----- RECORD SET -----
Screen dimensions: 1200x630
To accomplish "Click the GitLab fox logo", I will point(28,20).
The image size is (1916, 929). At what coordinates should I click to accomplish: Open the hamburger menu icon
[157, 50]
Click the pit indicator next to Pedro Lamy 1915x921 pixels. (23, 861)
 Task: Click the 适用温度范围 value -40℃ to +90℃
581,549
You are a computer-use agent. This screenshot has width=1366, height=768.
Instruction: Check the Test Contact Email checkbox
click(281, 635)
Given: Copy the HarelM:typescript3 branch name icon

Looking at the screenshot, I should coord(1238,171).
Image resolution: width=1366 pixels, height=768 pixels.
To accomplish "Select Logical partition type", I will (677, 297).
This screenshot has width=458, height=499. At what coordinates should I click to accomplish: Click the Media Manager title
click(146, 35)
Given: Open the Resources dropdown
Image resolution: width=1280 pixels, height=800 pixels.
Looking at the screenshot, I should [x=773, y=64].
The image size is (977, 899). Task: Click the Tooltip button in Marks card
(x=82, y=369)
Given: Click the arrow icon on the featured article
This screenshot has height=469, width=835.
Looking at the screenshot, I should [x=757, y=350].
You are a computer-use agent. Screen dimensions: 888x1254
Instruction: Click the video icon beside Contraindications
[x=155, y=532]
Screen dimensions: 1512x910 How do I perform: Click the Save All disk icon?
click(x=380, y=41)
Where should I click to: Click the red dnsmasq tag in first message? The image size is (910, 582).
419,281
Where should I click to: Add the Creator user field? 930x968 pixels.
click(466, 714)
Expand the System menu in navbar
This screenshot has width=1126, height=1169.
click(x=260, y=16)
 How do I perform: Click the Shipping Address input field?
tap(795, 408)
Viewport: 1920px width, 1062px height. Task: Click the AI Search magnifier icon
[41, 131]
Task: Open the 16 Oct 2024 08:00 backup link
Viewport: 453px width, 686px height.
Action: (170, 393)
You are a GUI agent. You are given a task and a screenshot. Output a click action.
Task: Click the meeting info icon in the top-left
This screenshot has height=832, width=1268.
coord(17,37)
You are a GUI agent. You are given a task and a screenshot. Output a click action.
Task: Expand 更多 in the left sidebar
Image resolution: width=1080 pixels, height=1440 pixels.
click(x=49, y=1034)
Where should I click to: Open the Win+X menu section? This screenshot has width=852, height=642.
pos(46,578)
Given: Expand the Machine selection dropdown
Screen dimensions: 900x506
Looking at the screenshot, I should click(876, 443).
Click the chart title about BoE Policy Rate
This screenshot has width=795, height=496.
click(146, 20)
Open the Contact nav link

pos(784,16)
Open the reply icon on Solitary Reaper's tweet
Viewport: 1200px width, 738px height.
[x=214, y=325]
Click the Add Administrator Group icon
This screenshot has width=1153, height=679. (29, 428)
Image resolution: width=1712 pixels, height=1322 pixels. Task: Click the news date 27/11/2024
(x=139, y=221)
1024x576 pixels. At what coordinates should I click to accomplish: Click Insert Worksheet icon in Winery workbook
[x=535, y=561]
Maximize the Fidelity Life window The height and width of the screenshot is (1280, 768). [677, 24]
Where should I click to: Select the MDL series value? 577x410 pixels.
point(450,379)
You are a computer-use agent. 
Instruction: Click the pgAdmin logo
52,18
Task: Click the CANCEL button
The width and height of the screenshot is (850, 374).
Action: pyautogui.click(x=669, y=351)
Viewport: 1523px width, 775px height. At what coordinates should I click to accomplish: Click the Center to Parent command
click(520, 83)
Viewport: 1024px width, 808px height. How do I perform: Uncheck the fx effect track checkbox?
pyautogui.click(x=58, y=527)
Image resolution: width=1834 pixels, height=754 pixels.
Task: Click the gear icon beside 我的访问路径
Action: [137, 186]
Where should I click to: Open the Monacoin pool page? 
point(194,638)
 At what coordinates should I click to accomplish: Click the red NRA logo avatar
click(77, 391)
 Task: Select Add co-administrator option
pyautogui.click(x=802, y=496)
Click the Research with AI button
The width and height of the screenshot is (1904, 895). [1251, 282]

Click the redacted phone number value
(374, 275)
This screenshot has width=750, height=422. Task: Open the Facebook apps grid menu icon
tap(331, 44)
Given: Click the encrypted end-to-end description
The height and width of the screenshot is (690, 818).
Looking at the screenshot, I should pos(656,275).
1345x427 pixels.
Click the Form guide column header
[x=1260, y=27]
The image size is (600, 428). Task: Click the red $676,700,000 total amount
-----
◆ ACTIVITY: Going back to the entries above, set down exactly the lines that begin at the one with "This screenshot has height=832, width=1268." and end at the one with "Given: Expand the Machine selection dropdown", both included, and nothing else.

◆ TASK SOLUTION:
This screenshot has height=832, width=1268.
coord(17,37)
You are a GUI agent. You are given a task and a screenshot. Output a click action.
Task: Expand 更多 in the left sidebar
Image resolution: width=1080 pixels, height=1440 pixels.
click(x=49, y=1034)
Where should I click to: Open the Win+X menu section? This screenshot has width=852, height=642.
pos(46,578)
Given: Expand the Machine selection dropdown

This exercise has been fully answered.